On our way to Pashigat we walked across two of the longest suspension bridges (over the Siang River) made of bamboo. Quite an adventure! From Pashigat to Roing we visited a Mishmi village. We were invited by the family to come into their home. They were as interested in us as we were interested to see how they live here. They even wanted to take pictures of us. Getting to Roing we had to drive across the riverbanks and twice we had to cross the river by Ferry. This is not the usual ferry we know but more like small boats for 2-4 cars and all man powered (Rowing!!). Every year these ferries are on a different place depending on the flow of the river. In Roing we stayed in a beautiful place on a hill ( The Mismhi Hill Cottages) The man here really made an effort to make something beautiful. He wants to keep it small scale ( for max 8-10 people) and does not want to be mentioned in the LP! What a great place to end our trip and what a shame we have to leave the next day already. Our last leg to Dibrugarh is one to remember. First we were not sure if we were going to make it to Dibrugarh has there were some strikes in Assam and they blocked the roads. But we tried anyway. This time we had to cross the Brahmaputra River by Ferry. A bigger Ferry service this time. But on the other side a big truck was stuck in the sand and when we tried to pass it along the side we got stuck ourselves! As there were a couple of more cars here we were pulled out of the sand by a truck. We decided to go back across the river again and take a longer route. Again crossing the river on a small Ferry. We did not have permits for this part of Arunachal but they didn’t make a big fuss about it. In was getting dark and then we were stopped by the Assamese.
They took the keys of our car and we just sat there for some time. Eventually they gave us back the keys and we could go on. After a long day we arrived in Dibrugarh. What a trip this last day was. Next day we said goodbye to our guide and driver and all that was left was a long day with a flight to Delhi, with again beautiful views of the Himalayas as we had clear views, a long 8 hour wait at Delhi airport and a flight back to Amsterdam. We had a great time the last 5 weeks. I hope you enjoyed the stories and photos. Till next time.

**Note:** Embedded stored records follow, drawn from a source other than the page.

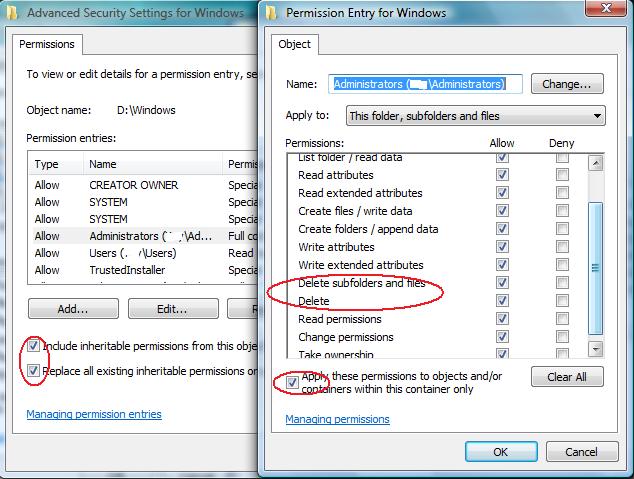Select the Permissions tab
This screenshot has width=634, height=479.
coord(47,44)
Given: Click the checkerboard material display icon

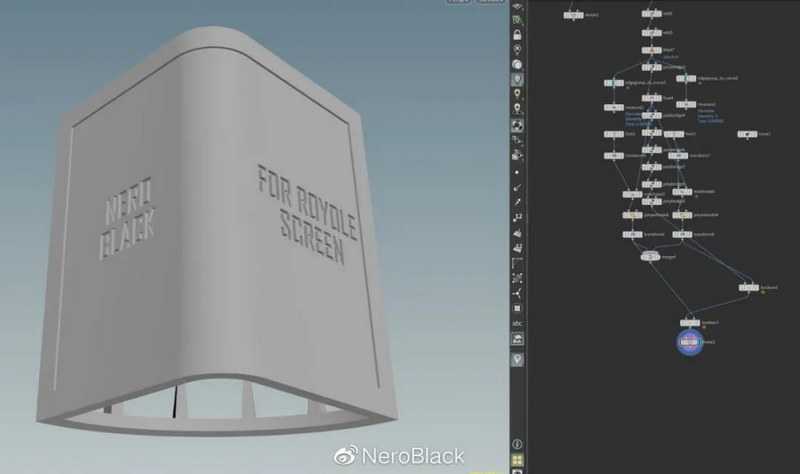Looking at the screenshot, I should 518,126.
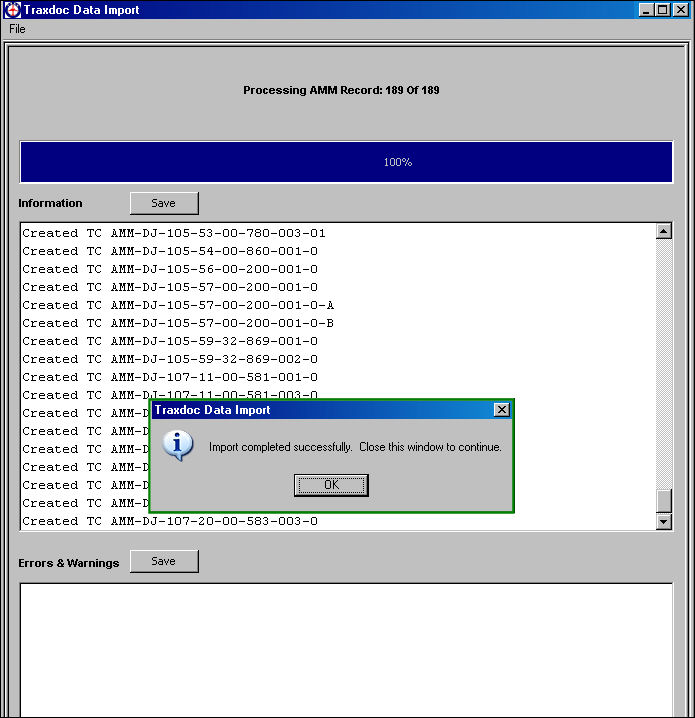Select log line AMM-DJ-105-53-00-780-003-01
The image size is (695, 718).
[x=174, y=233]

Sadly we had to leave Bhutan. The Bhutanese guides and drivers had to leave early in the morning in convoy as the Bodo Assamese separatists have problems with the Bhutanese. The guerrillas were expelled from the hills of Bhutan a couple of of years ago. After breakfast a luxury car arrived for us with our new guide, Dojum, and driver, Ari. They will take us for the next 10 days via Assam to the hill tribes of Arunachal Pradesh. Dorji our Bhutanese guide already did our exit customs the day before and the Indian formalities were also a piece of cake. Again the changes of landscape and people are enormous. No more mountains or even hills but a vast flat landscape filled with endless rice paddies and of course the neatly arranged tea fields and people on bikes or walking on the streets, motorcycles and lots of cars everywhere. On our way to Guwahati, the capital of Assam province, we visited a local market. After the stop we were getting closer to the city, the number of cars kept increasing, and before we reached the center we had seen more people in those couple of hours than in two weeks in the whole of Bhutan! Before we went to the hotel we visited the Kamakhya Mandir temple.